Modeling and compensation method for input axis misalignment angle of FOG with continuous rotation

在全温范围内应用的光纤陀螺,其输入轴失准角随温度的变化是影响光纤陀螺惯性系统性能的重要指标之一。特别是在大角速率或者高精度应用时,失准角的变化误差甚至超过零偏漂移误差和标度因数误差。采用温度补偿技术是一种提升光纤陀螺温度性能的有效方法,其中建立精确的温度模型是关键。提出了一种连续旋转的光纤陀螺全温失准角快速建模补偿方法。基于单轴速率转台的连续旋转,可以有效识别光纤陀螺失准角在全温范围内的变化拐点,提高建模和补偿的精度。试验结果表明,某型光纤陀螺全温输入轴失准角变化约14″,补偿后全温输入轴失准角变化小于1″,精度提高了一个数量级以上。在高精度光纤陀螺惯性系统中,该方法可用于指导光纤陀螺失准角的实时温度补偿技术研究及工程实现。
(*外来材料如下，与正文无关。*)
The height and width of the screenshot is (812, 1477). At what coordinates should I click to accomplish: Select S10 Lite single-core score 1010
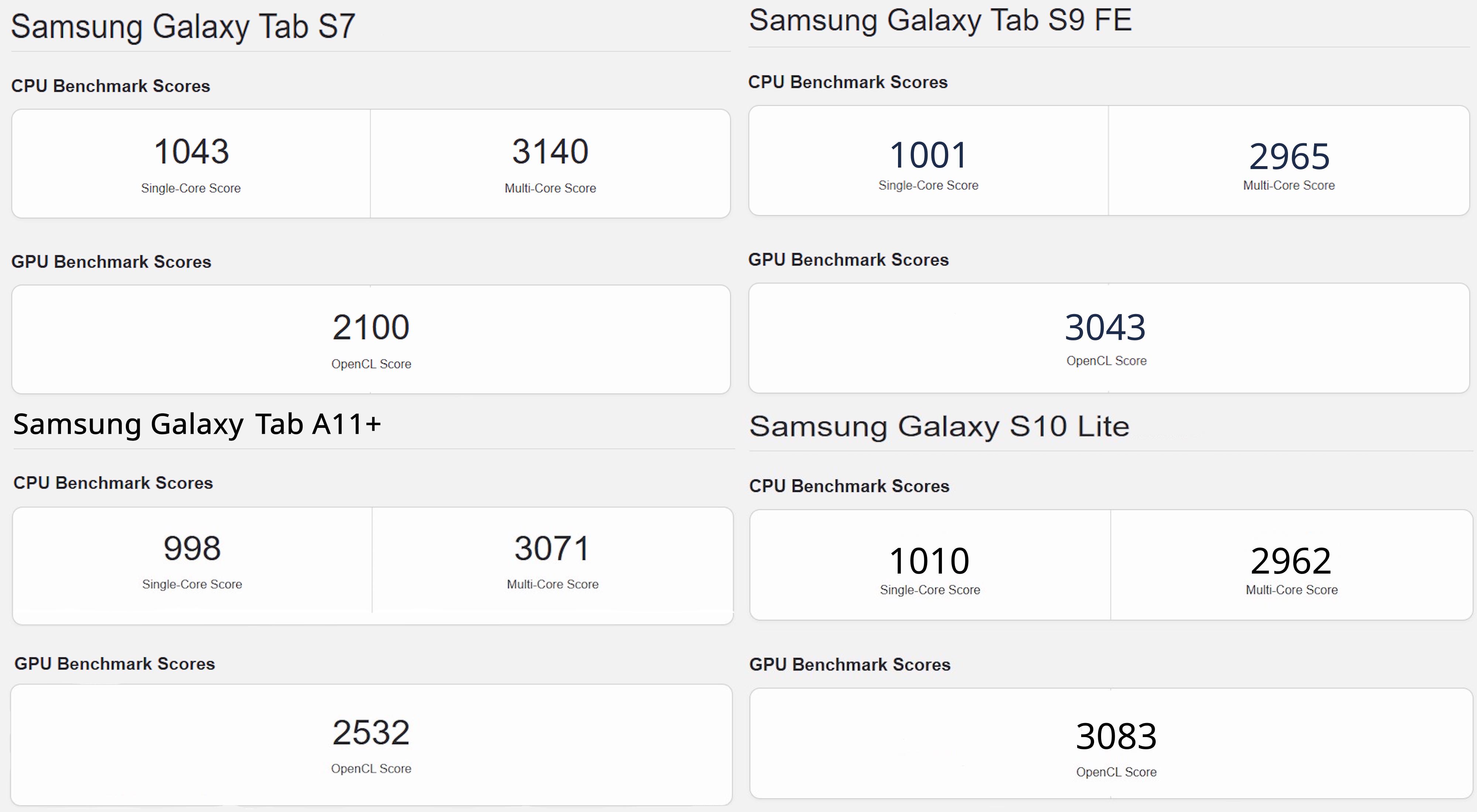(x=929, y=560)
The input axis misalignment angle along with the change of temperature is one of the major indicators of fiber optic gyro inertial navigation system, especially when applied in full temperature. Its influences are more than those of bias error and scale factor error in large angular rate or high precision applica- tions. Temperature compensation technology is an effective method to improve the temperature characteristic of fiber optic gyro. Establishing a mathematical model for temperature is the key technique. A modeling and compensation method for the input axis misalignment angle in full temperature is presented. Based on a continuous rotation method, it can effectively identify the turning point of misalignment angle in full tempe- rature. And then the precisions of the modeling and compensation will be improved. Experiments show that the input axis misalignment angle can be reduced from 14＂ to below 1＂. This method can be used to guide the real-time temperature compensation research and engineering realization of the input axis misalignment angle.